START
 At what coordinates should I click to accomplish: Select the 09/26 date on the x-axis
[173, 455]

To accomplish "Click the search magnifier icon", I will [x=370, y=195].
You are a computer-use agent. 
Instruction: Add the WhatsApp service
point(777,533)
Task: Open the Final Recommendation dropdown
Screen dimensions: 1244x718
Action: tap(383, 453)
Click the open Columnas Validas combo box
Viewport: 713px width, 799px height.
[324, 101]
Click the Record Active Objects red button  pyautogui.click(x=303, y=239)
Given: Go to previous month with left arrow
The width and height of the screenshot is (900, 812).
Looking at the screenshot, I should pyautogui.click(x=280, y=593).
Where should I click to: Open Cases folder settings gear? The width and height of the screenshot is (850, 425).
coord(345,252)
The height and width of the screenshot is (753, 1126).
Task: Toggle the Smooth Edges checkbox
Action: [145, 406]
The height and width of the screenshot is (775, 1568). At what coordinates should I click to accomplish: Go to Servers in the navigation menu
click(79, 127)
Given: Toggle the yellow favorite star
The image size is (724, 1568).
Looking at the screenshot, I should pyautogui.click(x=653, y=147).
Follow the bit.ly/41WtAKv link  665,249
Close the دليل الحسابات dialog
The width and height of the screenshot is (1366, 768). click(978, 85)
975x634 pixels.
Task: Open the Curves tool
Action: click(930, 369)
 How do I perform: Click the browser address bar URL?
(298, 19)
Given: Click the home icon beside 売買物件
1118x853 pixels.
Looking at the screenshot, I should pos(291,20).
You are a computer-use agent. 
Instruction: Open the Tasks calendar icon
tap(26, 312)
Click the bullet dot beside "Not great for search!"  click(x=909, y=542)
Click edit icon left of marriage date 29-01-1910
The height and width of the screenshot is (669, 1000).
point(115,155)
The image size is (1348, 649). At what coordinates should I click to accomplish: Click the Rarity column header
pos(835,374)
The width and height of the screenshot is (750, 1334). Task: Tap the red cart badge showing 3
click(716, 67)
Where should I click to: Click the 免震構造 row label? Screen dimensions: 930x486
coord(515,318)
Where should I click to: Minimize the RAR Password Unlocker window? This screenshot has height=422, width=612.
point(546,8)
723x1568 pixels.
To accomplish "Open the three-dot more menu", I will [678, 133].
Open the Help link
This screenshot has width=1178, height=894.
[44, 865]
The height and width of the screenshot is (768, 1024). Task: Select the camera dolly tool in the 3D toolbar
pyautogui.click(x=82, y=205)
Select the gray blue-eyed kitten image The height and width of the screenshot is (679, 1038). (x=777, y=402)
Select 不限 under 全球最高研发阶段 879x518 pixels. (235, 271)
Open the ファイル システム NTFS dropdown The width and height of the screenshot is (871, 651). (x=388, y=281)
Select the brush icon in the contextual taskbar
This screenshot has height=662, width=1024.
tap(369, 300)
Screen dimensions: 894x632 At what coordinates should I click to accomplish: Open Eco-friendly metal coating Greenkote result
END
_WHAT IS EXPECTED_:
Convert every line of the material above into a JSON list of strings with one string per line, and omit the blank lines.

_RESPONSE_:
[
  " At what coordinates should I click to accomplish: Select the 09/26 date on the x-axis",
  "[173, 455]",
  "To accomplish \"Click the search magnifier icon\", I will [x=370, y=195].",
  "You are a computer-use agent. ",
  "Instruction: Add the WhatsApp service",
  "point(777,533)",
  "Task: Open the Final Recommendation dropdown",
  "Screen dimensions: 1244x718",
  "Action: tap(383, 453)",
  "Click the open Columnas Validas combo box",
  "Viewport: 713px width, 799px height.",
  "[324, 101]",
  "Click the Record Active Objects red button  pyautogui.click(x=303, y=239)",
  "Given: Go to previous month with left arrow",
  "The width and height of the screenshot is (900, 812).",
  "Looking at the screenshot, I should pyautogui.click(x=280, y=593).",
  "Where should I click to: Open Cases folder settings gear? The width and height of the screenshot is (850, 425).",
  "coord(345,252)",
  "The height and width of the screenshot is (753, 1126).",
  "Task: Toggle the Smooth Edges checkbox",
  "Action: [145, 406]",
  "The height and width of the screenshot is (775, 1568). At what coordinates should I click to accomplish: Go to Servers in the navigation menu",
  "click(79, 127)",
  "Given: Toggle the yellow favorite star",
  "The image size is (724, 1568).",
  "Looking at the screenshot, I should pyautogui.click(x=653, y=147).",
  "Follow the bit.ly/41WtAKv link  665,249",
  "Close the دليل الحسابات dialog",
  "The width and height of the screenshot is (1366, 768). click(978, 85)",
  "975x634 pixels.",
  "Task: Open the Curves tool",
  "Action: click(930, 369)",
  " How do I perform: Click the browser address bar URL?",
  "(298, 19)",
  "Given: Click the home icon beside 売買物件",
  "1118x853 pixels.",
  "Looking at the screenshot, I should pos(291,20).",
  "You are a computer-use agent. ",
  "Instruction: Open the Tasks calendar icon",
  "tap(26, 312)",
  "Click the bullet dot beside \"Not great for search!\"  click(x=909, y=542)",
  "Click edit icon left of marriage date 29-01-1910",
  "The height and width of the screenshot is (669, 1000).",
  "point(115,155)",
  "The image size is (1348, 649). At what coordinates should I click to accomplish: Click the Rarity column header",
  "pos(835,374)",
  "The width and height of the screenshot is (750, 1334). Task: Tap the red cart badge showing 3",
  "click(716, 67)",
  "Where should I click to: Click the 免震構造 row label? Screen dimensions: 930x486",
  "coord(515,318)",
  "Where should I click to: Minimize the RAR Password Unlocker window? This screenshot has height=422, width=612.",
  "point(546,8)",
  "723x1568 pixels.",
  "To accomplish \"Open the three-dot more menu\", I will [678, 133].",
  "Open the Help link",
  "This screenshot has width=1178, height=894.",
  "[44, 865]",
  "The height and width of the screenshot is (768, 1024). Task: Select the camera dolly tool in the 3D toolbar",
  "pyautogui.click(x=82, y=205)",
  "Select the gray blue-eyed kitten image The height and width of the screenshot is (679, 1038). (x=777, y=402)",
  "Select 不限 under 全球最高研发阶段 879x518 pixels. (235, 271)",
  "Open the ファイル システム NTFS dropdown The width and height of the screenshot is (871, 651). (x=388, y=281)",
  "Select the brush icon in the contextual taskbar",
  "This screenshot has height=662, width=1024.",
  "tap(369, 300)",
  "Screen dimensions: 894x632 At what coordinates should I click to accomplish: Open Eco-friendly metal coating Greenkote result"
]